GCC 10.2 is released, adjusting target milestone.
Seems to be caused by: /* Get the minimum alignment for all the scalar accesses that DR_INFO describes. */ static unsigned int vect_vfa_align (dr_vec_info *dr_info) { return TYPE_ALIGN_UNIT (TREE_TYPE (DR_REF (dr_info->dr))); } providing duff alignment information. Changing it to: return dr_alignment (dr_info->dr); fixes the bug.

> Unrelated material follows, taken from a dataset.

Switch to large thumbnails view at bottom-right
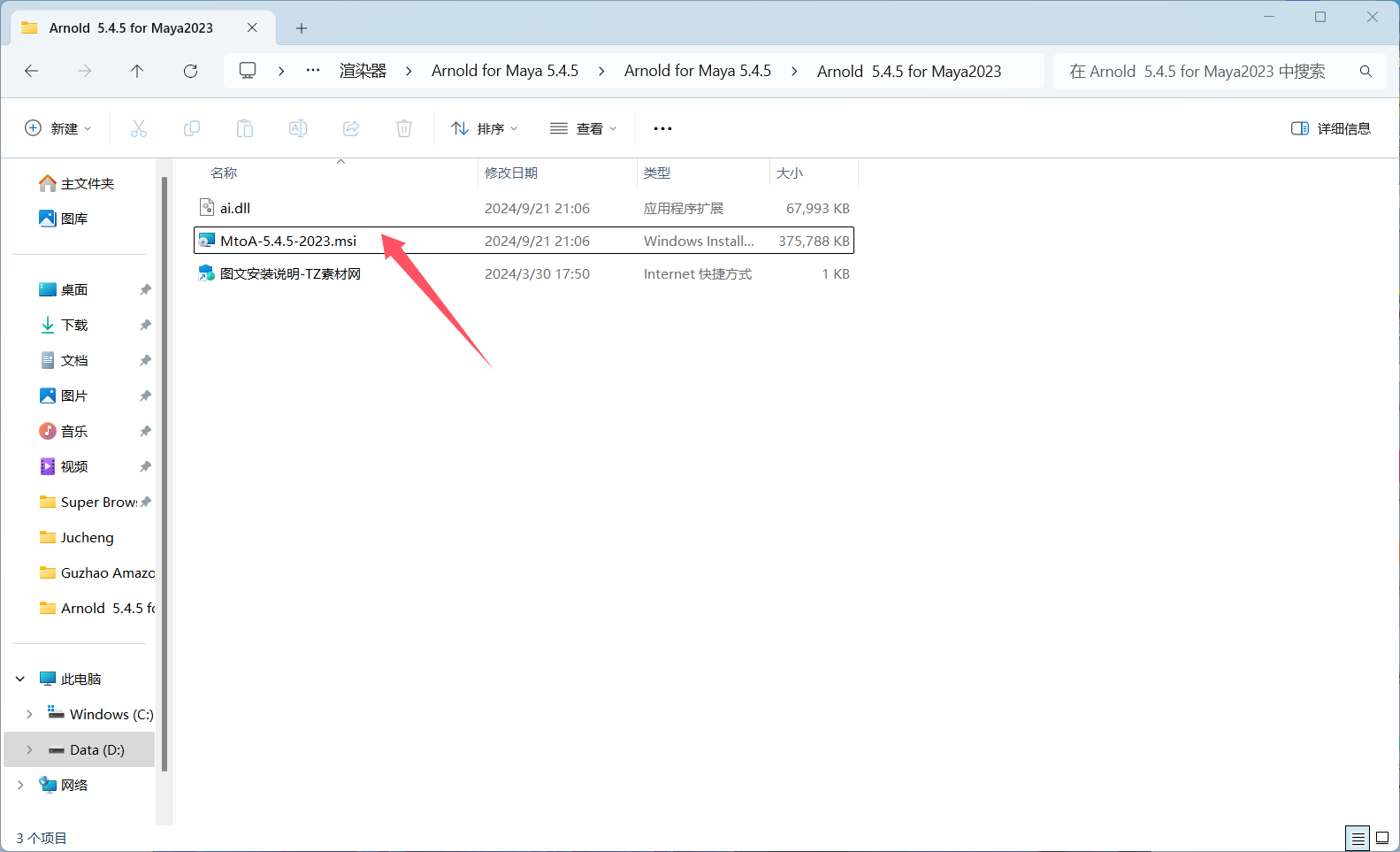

The master branch has been updated by Richard Sandiford <rsandifo@gcc.gnu.org>: https://gcc.gnu.org/g:9fa5b473b5b8e289b6542adfd5cfaddfb3036048 commit r11-6380-g9fa5b473b5b8e289b6542adfd5cfaddfb3036048 Author: Richard Sandiford <richard.sandiford@arm.com> Date: Thu Dec 31 16:51:33 2020 +0000 vect: Fix bogus alignment assumption in alias checks [PR94994] This PR is about a case in which the vectoriser was feeding incorrect alignment information to tree-data-ref.c, leading to incorrect runtime alias checks. The alignment was taken from the TREE_TYPE of the DR_REF, which in this case was a COMPONENT_REF with a normally-aligned type. However, the underlying MEM_REF was only byte-aligned. This patch uses dr_alignment to calculate the (byte) alignment instead, just like we do when creating vector MEM_REFs. gcc/ PR tree-optimization/94994 * tree-vect-data-refs.c (vect_vfa_align): Use dr_alignment. gcc/testsuite/ PR tree-optimization/94994 * gcc.dg/vect/pr94994.c: New test.
Fixed on trunk so far, will backport in a week or so.
Fixed for GCC 10 by r10-9261.
*** Bug 100410 has been marked as a duplicate of this bug. ***